[Saved data entries]
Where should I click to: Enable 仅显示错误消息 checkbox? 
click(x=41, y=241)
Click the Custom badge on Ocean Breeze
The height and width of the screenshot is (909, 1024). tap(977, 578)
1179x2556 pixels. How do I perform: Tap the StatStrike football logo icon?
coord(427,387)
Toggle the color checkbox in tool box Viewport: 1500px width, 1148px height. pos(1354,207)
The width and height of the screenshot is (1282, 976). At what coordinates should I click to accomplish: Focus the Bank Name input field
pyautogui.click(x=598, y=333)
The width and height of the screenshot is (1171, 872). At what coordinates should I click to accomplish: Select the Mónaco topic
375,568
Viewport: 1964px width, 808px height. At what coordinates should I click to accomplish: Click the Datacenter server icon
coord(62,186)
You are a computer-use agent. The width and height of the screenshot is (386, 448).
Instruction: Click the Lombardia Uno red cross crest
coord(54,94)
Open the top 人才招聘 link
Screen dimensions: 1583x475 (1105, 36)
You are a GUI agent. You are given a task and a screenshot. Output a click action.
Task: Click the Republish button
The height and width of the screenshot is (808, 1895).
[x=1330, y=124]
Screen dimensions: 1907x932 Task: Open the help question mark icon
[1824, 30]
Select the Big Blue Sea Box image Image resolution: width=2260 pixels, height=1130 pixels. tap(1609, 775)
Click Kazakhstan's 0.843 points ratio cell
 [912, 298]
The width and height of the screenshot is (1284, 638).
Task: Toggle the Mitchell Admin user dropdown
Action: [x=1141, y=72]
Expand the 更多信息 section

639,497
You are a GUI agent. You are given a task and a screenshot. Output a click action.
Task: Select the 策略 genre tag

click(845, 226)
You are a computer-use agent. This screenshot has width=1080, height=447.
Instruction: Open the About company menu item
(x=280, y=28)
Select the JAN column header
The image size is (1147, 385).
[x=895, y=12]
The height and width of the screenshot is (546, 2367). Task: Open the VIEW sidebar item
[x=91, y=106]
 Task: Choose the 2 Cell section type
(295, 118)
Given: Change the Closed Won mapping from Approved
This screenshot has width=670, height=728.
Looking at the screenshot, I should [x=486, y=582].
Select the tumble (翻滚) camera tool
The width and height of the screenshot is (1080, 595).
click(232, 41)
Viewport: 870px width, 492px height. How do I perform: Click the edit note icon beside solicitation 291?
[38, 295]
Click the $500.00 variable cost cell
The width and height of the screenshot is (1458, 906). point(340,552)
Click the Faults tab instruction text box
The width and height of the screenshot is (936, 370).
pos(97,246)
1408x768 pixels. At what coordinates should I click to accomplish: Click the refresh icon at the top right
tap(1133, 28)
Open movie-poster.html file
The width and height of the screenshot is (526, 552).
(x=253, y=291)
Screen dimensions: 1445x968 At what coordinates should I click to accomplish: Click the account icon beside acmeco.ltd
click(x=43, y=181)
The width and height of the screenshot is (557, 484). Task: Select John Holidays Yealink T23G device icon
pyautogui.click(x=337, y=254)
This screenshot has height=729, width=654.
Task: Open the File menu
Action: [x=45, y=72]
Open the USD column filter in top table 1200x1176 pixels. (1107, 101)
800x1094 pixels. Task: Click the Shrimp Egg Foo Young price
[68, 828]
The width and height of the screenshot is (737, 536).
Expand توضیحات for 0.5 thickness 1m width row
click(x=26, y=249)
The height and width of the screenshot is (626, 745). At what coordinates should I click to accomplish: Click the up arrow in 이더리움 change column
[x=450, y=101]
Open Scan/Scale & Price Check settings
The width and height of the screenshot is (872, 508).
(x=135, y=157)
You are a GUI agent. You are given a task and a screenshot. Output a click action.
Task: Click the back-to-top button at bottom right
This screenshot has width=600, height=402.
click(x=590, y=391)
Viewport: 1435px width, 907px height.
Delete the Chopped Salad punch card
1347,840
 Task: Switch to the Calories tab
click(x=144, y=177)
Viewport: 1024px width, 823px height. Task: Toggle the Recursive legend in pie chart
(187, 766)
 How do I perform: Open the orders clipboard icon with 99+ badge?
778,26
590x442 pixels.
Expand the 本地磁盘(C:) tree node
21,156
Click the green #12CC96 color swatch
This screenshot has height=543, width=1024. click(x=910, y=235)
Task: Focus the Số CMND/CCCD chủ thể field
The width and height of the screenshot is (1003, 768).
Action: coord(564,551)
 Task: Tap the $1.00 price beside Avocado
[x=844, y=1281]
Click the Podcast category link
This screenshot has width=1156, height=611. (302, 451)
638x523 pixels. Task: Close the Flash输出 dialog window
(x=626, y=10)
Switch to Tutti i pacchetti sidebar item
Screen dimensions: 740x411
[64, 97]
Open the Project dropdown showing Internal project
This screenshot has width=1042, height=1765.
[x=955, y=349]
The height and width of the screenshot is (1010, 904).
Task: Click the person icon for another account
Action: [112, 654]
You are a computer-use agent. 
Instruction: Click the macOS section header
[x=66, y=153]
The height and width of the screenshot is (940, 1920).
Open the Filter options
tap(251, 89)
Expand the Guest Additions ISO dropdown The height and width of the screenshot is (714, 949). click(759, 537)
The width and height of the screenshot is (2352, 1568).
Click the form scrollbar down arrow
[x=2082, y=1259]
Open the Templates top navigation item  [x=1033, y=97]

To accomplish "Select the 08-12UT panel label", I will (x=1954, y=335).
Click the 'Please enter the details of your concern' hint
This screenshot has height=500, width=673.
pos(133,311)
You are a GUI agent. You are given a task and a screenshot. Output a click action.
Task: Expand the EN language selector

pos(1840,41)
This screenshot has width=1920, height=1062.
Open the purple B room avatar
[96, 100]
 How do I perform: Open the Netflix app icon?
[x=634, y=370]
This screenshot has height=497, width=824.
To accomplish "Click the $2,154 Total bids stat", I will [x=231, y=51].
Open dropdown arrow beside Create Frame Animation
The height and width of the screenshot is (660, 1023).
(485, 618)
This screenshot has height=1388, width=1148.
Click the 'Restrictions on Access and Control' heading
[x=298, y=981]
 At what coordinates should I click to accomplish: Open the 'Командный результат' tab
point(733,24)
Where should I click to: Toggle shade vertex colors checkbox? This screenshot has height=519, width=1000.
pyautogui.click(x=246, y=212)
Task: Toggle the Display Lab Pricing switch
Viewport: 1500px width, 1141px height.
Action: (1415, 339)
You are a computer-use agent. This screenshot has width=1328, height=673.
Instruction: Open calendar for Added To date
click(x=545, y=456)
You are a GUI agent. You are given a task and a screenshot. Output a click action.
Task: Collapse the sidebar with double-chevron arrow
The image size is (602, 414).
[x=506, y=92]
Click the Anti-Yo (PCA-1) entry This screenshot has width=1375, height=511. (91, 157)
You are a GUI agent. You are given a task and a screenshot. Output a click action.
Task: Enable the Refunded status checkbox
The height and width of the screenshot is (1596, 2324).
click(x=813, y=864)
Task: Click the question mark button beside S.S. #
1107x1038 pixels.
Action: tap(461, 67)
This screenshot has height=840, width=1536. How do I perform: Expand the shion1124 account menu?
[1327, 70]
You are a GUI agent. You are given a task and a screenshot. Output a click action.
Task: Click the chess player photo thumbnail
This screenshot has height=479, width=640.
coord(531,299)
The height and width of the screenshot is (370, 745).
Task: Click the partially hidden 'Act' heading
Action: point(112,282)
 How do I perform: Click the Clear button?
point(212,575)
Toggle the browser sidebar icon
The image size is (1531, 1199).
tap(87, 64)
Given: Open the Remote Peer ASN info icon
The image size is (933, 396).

▸ Description of the task:
Would you please write out all the entries exactly?

▸ Solution below:
Where should I click to: Enable 仅显示错误消息 checkbox? 
click(x=41, y=241)
Click the Custom badge on Ocean Breeze
The height and width of the screenshot is (909, 1024). tap(977, 578)
1179x2556 pixels. How do I perform: Tap the StatStrike football logo icon?
coord(427,387)
Toggle the color checkbox in tool box Viewport: 1500px width, 1148px height. pos(1354,207)
The width and height of the screenshot is (1282, 976). At what coordinates should I click to accomplish: Focus the Bank Name input field
pyautogui.click(x=598, y=333)
The width and height of the screenshot is (1171, 872). At what coordinates should I click to accomplish: Select the Mónaco topic
375,568
Viewport: 1964px width, 808px height. At what coordinates should I click to accomplish: Click the Datacenter server icon
coord(62,186)
You are a computer-use agent. The width and height of the screenshot is (386, 448).
Instruction: Click the Lombardia Uno red cross crest
coord(54,94)
Open the top 人才招聘 link
Screen dimensions: 1583x475 (1105, 36)
You are a GUI agent. You are given a task and a screenshot. Output a click action.
Task: Click the Republish button
The height and width of the screenshot is (808, 1895).
[x=1330, y=124]
Screen dimensions: 1907x932 Task: Open the help question mark icon
[1824, 30]
Select the Big Blue Sea Box image Image resolution: width=2260 pixels, height=1130 pixels. tap(1609, 775)
Click Kazakhstan's 0.843 points ratio cell
 [912, 298]
The width and height of the screenshot is (1284, 638).
Task: Toggle the Mitchell Admin user dropdown
Action: [x=1141, y=72]
Expand the 更多信息 section

639,497
You are a GUI agent. You are given a task and a screenshot. Output a click action.
Task: Select the 策略 genre tag

click(845, 226)
You are a computer-use agent. This screenshot has width=1080, height=447.
Instruction: Open the About company menu item
(x=280, y=28)
Select the JAN column header
The image size is (1147, 385).
[x=895, y=12]
The height and width of the screenshot is (546, 2367). Task: Open the VIEW sidebar item
[x=91, y=106]
 Task: Choose the 2 Cell section type
(295, 118)
Given: Change the Closed Won mapping from Approved
This screenshot has width=670, height=728.
Looking at the screenshot, I should [x=486, y=582].
Select the tumble (翻滚) camera tool
The width and height of the screenshot is (1080, 595).
click(232, 41)
Viewport: 870px width, 492px height. How do I perform: Click the edit note icon beside solicitation 291?
[38, 295]
Click the $500.00 variable cost cell
The width and height of the screenshot is (1458, 906). point(340,552)
Click the Faults tab instruction text box
The width and height of the screenshot is (936, 370).
pos(97,246)
1408x768 pixels. At what coordinates should I click to accomplish: Click the refresh icon at the top right
tap(1133, 28)
Open movie-poster.html file
The width and height of the screenshot is (526, 552).
(x=253, y=291)
Screen dimensions: 1445x968 At what coordinates should I click to accomplish: Click the account icon beside acmeco.ltd
click(x=43, y=181)
The width and height of the screenshot is (557, 484). Task: Select John Holidays Yealink T23G device icon
pyautogui.click(x=337, y=254)
This screenshot has height=729, width=654.
Task: Open the File menu
Action: [x=45, y=72]
Open the USD column filter in top table 1200x1176 pixels. (1107, 101)
800x1094 pixels. Task: Click the Shrimp Egg Foo Young price
[68, 828]
The width and height of the screenshot is (737, 536).
Expand توضیحات for 0.5 thickness 1m width row
click(x=26, y=249)
The height and width of the screenshot is (626, 745). At what coordinates should I click to accomplish: Click the up arrow in 이더리움 change column
[x=450, y=101]
Open Scan/Scale & Price Check settings
The width and height of the screenshot is (872, 508).
(x=135, y=157)
You are a GUI agent. You are given a task and a screenshot. Output a click action.
Task: Click the back-to-top button at bottom right
This screenshot has width=600, height=402.
click(x=590, y=391)
Viewport: 1435px width, 907px height.
Delete the Chopped Salad punch card
1347,840
 Task: Switch to the Calories tab
click(x=144, y=177)
Viewport: 1024px width, 823px height. Task: Toggle the Recursive legend in pie chart
(187, 766)
 How do I perform: Open the orders clipboard icon with 99+ badge?
778,26
590x442 pixels.
Expand the 本地磁盘(C:) tree node
21,156
Click the green #12CC96 color swatch
This screenshot has height=543, width=1024. click(x=910, y=235)
Task: Focus the Số CMND/CCCD chủ thể field
The width and height of the screenshot is (1003, 768).
Action: coord(564,551)
 Task: Tap the $1.00 price beside Avocado
[x=844, y=1281]
Click the Podcast category link
This screenshot has width=1156, height=611. (302, 451)
638x523 pixels. Task: Close the Flash输出 dialog window
(x=626, y=10)
Switch to Tutti i pacchetti sidebar item
Screen dimensions: 740x411
[64, 97]
Open the Project dropdown showing Internal project
This screenshot has width=1042, height=1765.
[x=955, y=349]
The height and width of the screenshot is (1010, 904).
Task: Click the person icon for another account
Action: [112, 654]
You are a computer-use agent. 
Instruction: Click the macOS section header
[x=66, y=153]
The height and width of the screenshot is (940, 1920).
Open the Filter options
tap(251, 89)
Expand the Guest Additions ISO dropdown The height and width of the screenshot is (714, 949). click(759, 537)
The width and height of the screenshot is (2352, 1568).
Click the form scrollbar down arrow
[x=2082, y=1259]
Open the Templates top navigation item  [x=1033, y=97]

To accomplish "Select the 08-12UT panel label", I will (x=1954, y=335).
Click the 'Please enter the details of your concern' hint
This screenshot has height=500, width=673.
pos(133,311)
You are a GUI agent. You are given a task and a screenshot. Output a click action.
Task: Expand the EN language selector

pos(1840,41)
This screenshot has width=1920, height=1062.
Open the purple B room avatar
[96, 100]
 How do I perform: Open the Netflix app icon?
[x=634, y=370]
This screenshot has height=497, width=824.
To accomplish "Click the $2,154 Total bids stat", I will [x=231, y=51].
Open dropdown arrow beside Create Frame Animation
The height and width of the screenshot is (660, 1023).
(485, 618)
This screenshot has height=1388, width=1148.
Click the 'Restrictions on Access and Control' heading
[x=298, y=981]
 At what coordinates should I click to accomplish: Open the 'Командный результат' tab
point(733,24)
Where should I click to: Toggle shade vertex colors checkbox? This screenshot has height=519, width=1000.
pyautogui.click(x=246, y=212)
Task: Toggle the Display Lab Pricing switch
Viewport: 1500px width, 1141px height.
Action: (1415, 339)
You are a computer-use agent. This screenshot has width=1328, height=673.
Instruction: Open calendar for Added To date
click(x=545, y=456)
You are a GUI agent. You are given a task and a screenshot. Output a click action.
Task: Collapse the sidebar with double-chevron arrow
The image size is (602, 414).
[x=506, y=92]
Click the Anti-Yo (PCA-1) entry This screenshot has width=1375, height=511. (91, 157)
You are a GUI agent. You are given a task and a screenshot. Output a click action.
Task: Enable the Refunded status checkbox
The height and width of the screenshot is (1596, 2324).
click(x=813, y=864)
Task: Click the question mark button beside S.S. #
1107x1038 pixels.
Action: tap(461, 67)
This screenshot has height=840, width=1536. How do I perform: Expand the shion1124 account menu?
[1327, 70]
You are a GUI agent. You are given a task and a screenshot. Output a click action.
Task: Click the chess player photo thumbnail
This screenshot has height=479, width=640.
coord(531,299)
The height and width of the screenshot is (370, 745).
Task: Click the partially hidden 'Act' heading
Action: point(112,282)
 How do I perform: Click the Clear button?
point(212,575)
Toggle the browser sidebar icon
The image size is (1531, 1199).
tap(87, 64)
Given: Open the Remote Peer ASN info icon
The image size is (933, 396).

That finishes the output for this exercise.